Volume (ml) required for gel

Water

6.8

30% Acrylamide mix

1.7

1 M Tris–HCl pH 6.8

1.25

10% SDS

0.1

10% APS

0.1

TEMED

0.01

· After the separating gel was polymerized the over-laid water was removed carefully with a filter paper.

· The stacking gel was prepared and poured on top of the separating gel, immediately insert the ‘comb’ between the plates and allowed it to polymerize.

Preparation of protein sample

· The required volume of sample buffer was added to protein sample and they were loaded (the final concentration of the sample buffer in the prepared sample should come to 1X buffer).

· The samples were incubated for 5 min in a boiling water bath prior to loading.

· When polymerization was completed the comb was removed and the lower spacer strip was carefully removed. The vaseline (or grease) from the bottom was removed with a piece of tissue paper.

· The gel was attached to the electrophoresis tank using appropriate clips/clamps.

· The lower reservoir was filled with 1X electrophoresis buffer, using a bent Pasteur or syringe needle to remove any air bubble trapped beneath the bottom of the gel.

· The protein samples were loaded using a micropipette and the wells were completely and carefully filled with 1X electrophoresis buffer.

· The electrodes were connected to a power pack.

· The gel was run at constant current and 20 mA 100 V for 4–6 h at room temperature.

· Electrophoretic mobility of the sample was determined by the bromophenol blue front.

· At the end of the run the power pack was switched off.

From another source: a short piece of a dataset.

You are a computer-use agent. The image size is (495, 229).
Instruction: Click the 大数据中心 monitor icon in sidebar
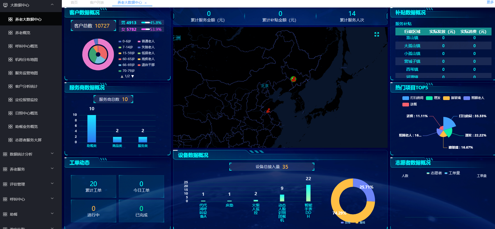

· The gel and the plates were laid flat on the table and a corner of the upper glass plate was lifted on the table and a corner of the upper glass plate was lifted up and the gel was carefully removed.

Staining of the gel

· The gel was fixed in 10% TCA for 5 min.

· The gel was submerged in the staining solution for 2–4 h.

· After staining the gel was submerged in the destaining solution in order to remove the background staining.

· When the background stain was removed the protein bands appeared clear, then the gel was stored in 7% acetic acid and photographed.

Reference:

Laemmli, U. K. (1970). Cleavage of structural proteins during the assembly of the head of bacteriophage T4. Nature 227, 680-685.